An untranslated (in the KJV) word appears here in the Greek meaning "about". 

"By" is from an uncommon prepositions that means on board (a ship),"  "upon," of Place: "up", "from bottom to top", "up along," of Time, "throughout," and, metaphorically, "continually in", "in," and "among." The sense here is "up to". 

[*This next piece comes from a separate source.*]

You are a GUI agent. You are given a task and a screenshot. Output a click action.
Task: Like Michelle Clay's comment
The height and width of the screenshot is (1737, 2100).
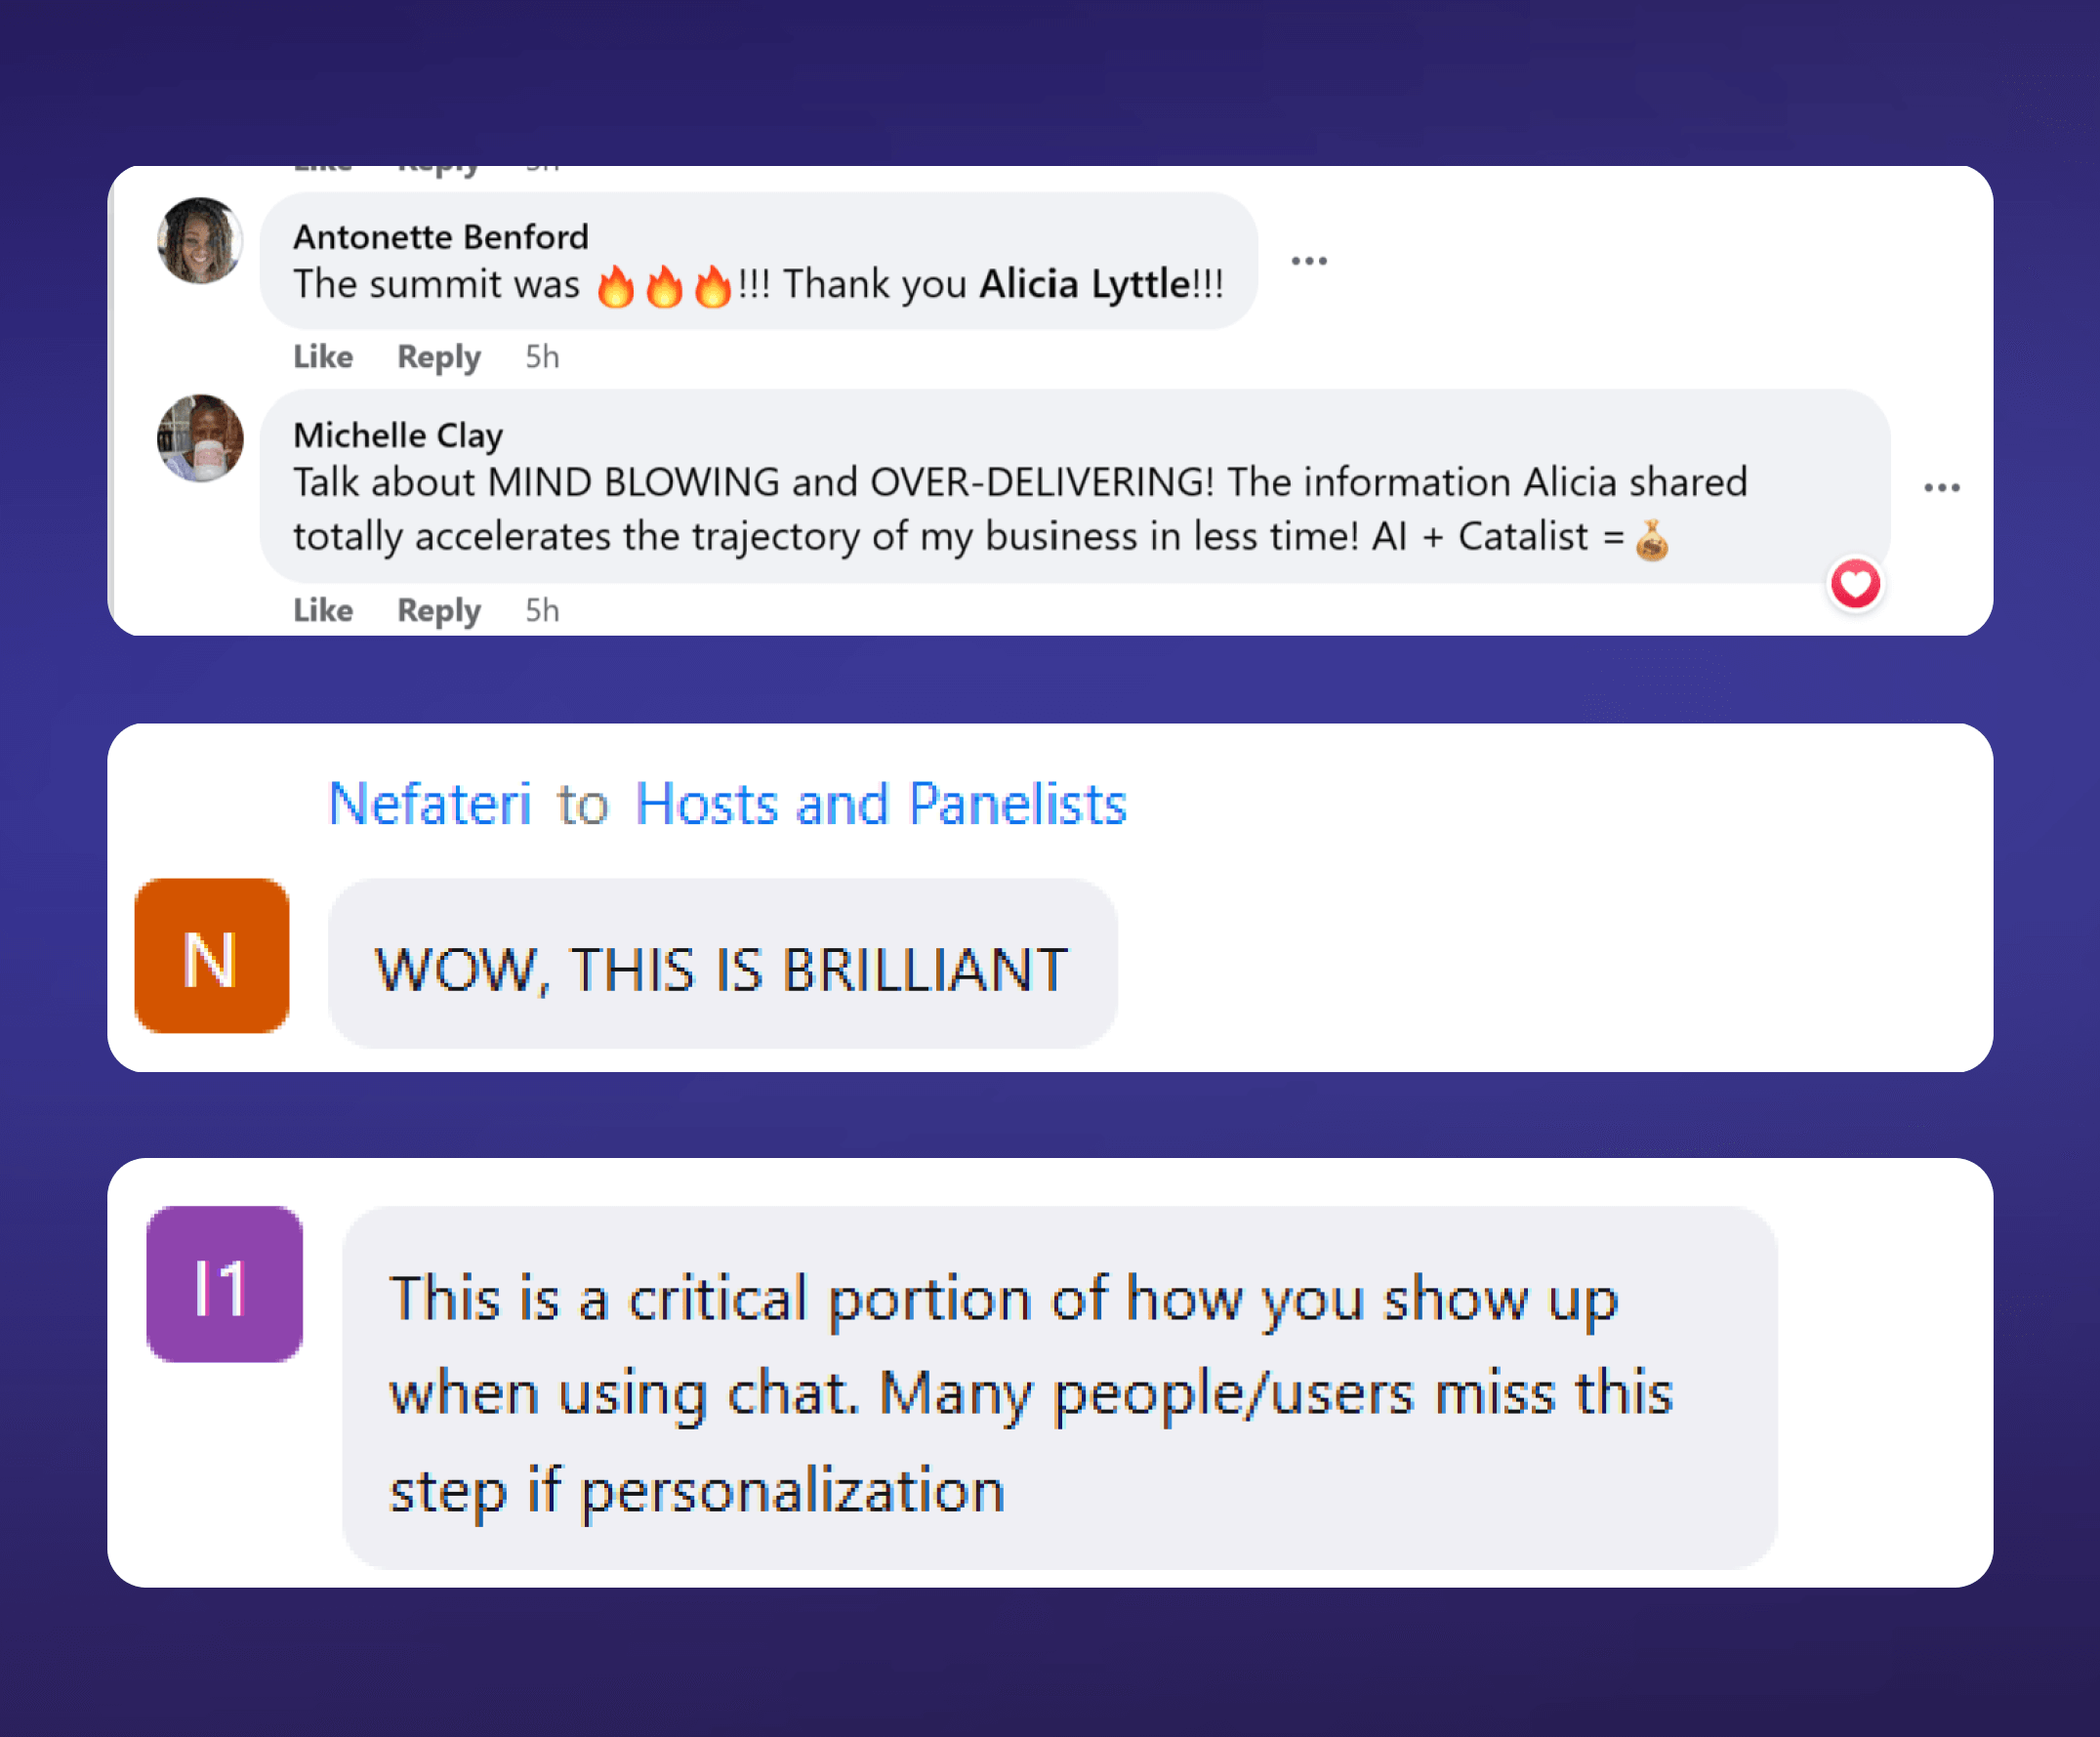pos(323,610)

"Fifty" is the number fifty. 

Another uncommon word is translated as "in a company". It means "a place of sitting or laying down", but like word "seating" in English, it refers to a group of diners. It is in a form that is normally used as the possessive, but here indicates a part, "as part of as seating". 

 

 

Vocabulary:

Κατακλίνατε [uncommon](verb 2nd pl aor imperat act) "Make sit down" is kataklino, which means "to lay down", "cause to incline", "bend downwards", "lay prostrate", and with dative, "overthrow",  " to be set under", and  "made subject to."

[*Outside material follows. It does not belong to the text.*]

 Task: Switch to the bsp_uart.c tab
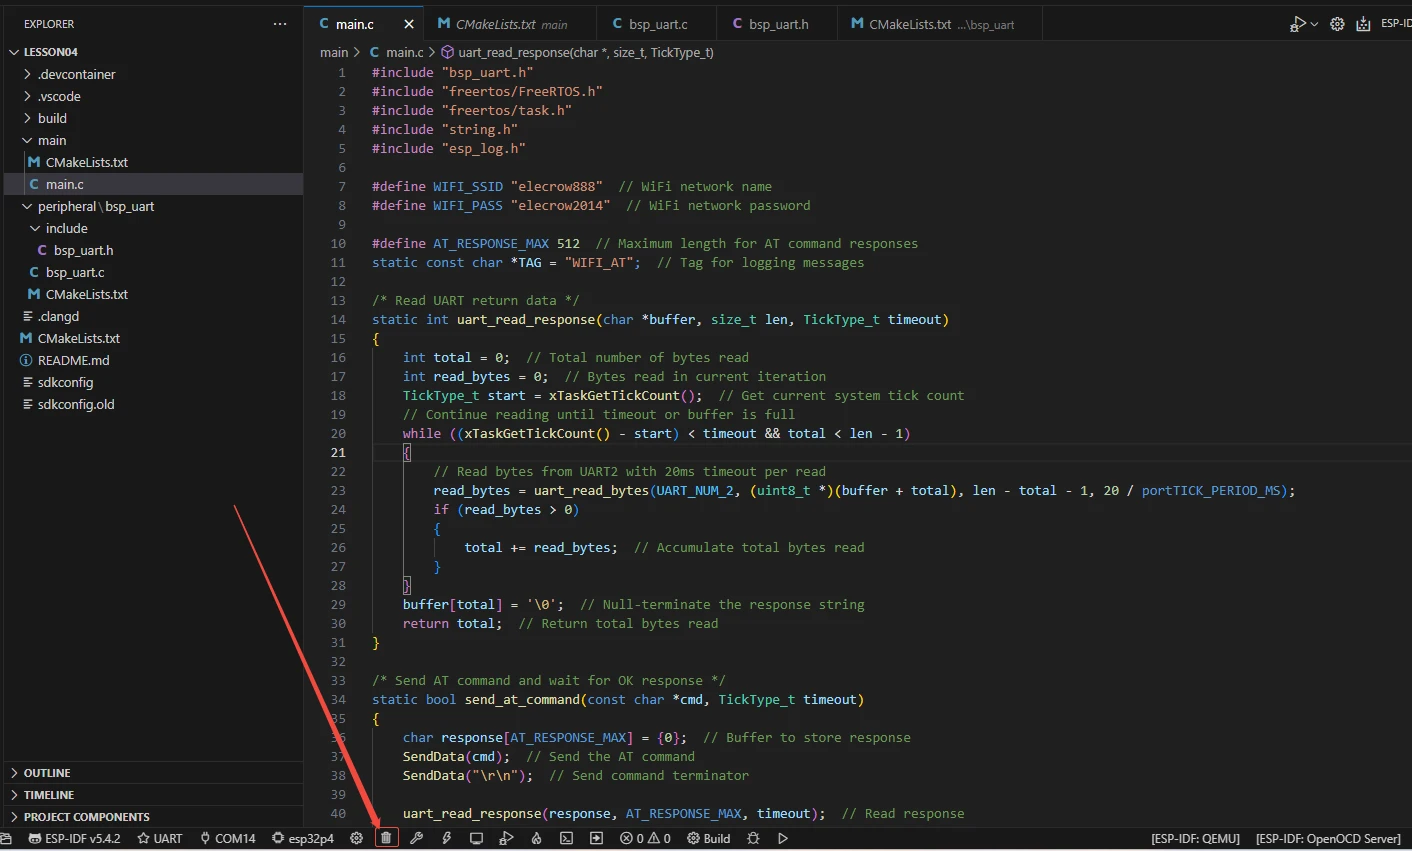click(657, 24)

αὐτοὺς (adj pl masc acc) "Them" is autos, which means "the same," and the reflexive pronouns, "myself", "yourself", "himself", "herself", "itself," or the oblique case of the pronouns, "him", "her," and "it." It also means "one's true self," that is, "the soul" as opposed to the body and "of ones own accord."

κλισίας [uncommon] (noun sg fem gen) "In a company" is klisia, which means "a place for lying down or reclining", "anything for lying or sitting upon," a "couch for reclining at a table", "nuptial bed," and a "company" of people reclining at meals.

 ὡσεὶ [uncommon] (adv)  Untranslated is hosei, which means "as if", "as though" and, with various measures, "about". 

ἀνὰ [uncommon](prep) "Each"  is ana, which is a preposition that means, with the genitive: "on board (a ship)," with the dative: "on", "upon," without any notion of motion; with the accusative: of Place: "up", "from bottom to top", "up along," of Time, "throughout," and, metaphorically, "continually in", "in," and "among."

 πεντήκοντα. (numeral indeclform) "Fifty" is from pentekonta, which means "fifty". 

Most Recent Question

Question:
Do you draw a connection between tent stakes and "stauros" because you speak English in Matthew 16:24.The LXX (eg, Isa 54:2) uses "passalos" to mean a tent stake. You have to import the image of a tent into the saying, which otherwise is not evident. Isn't Jesus talking about discipleship as a loss of one's life?
Answer:

LOVE the fact you went to LXX in Isa. Just the kind of thing I do every day. Excellent!  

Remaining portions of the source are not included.